» **WHAT YOU WILL DO**:
No pictures should appear in the copy. Reproduce exactly the lines from the one containing "Click the export" through the end of the material below.

» **ENTRIES SUPPLIED**:
┌────────

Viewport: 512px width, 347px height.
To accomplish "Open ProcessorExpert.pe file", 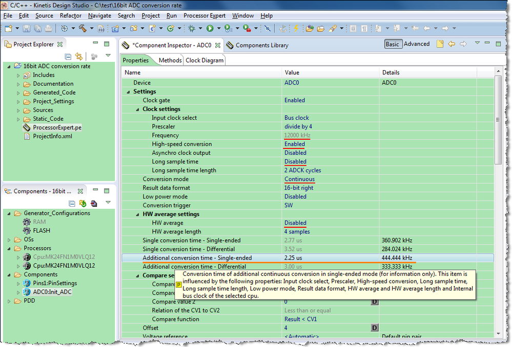I will coord(57,127).
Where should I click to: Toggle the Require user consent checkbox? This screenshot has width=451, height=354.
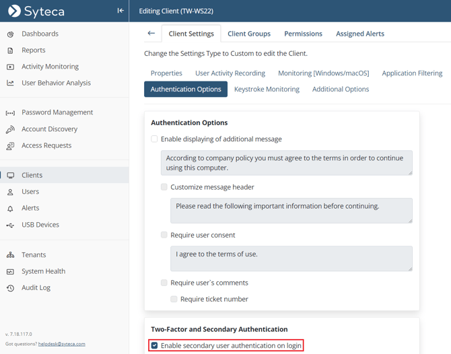(164, 235)
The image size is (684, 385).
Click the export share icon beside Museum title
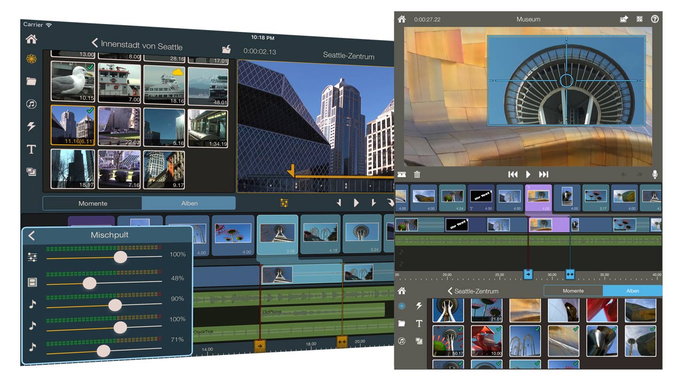tap(624, 19)
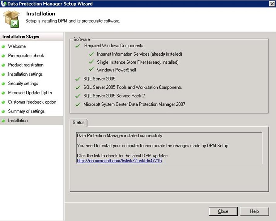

└────────

» **EXERCISE SOLUTION**:
Click the export share icon beside Museum title
tap(624, 19)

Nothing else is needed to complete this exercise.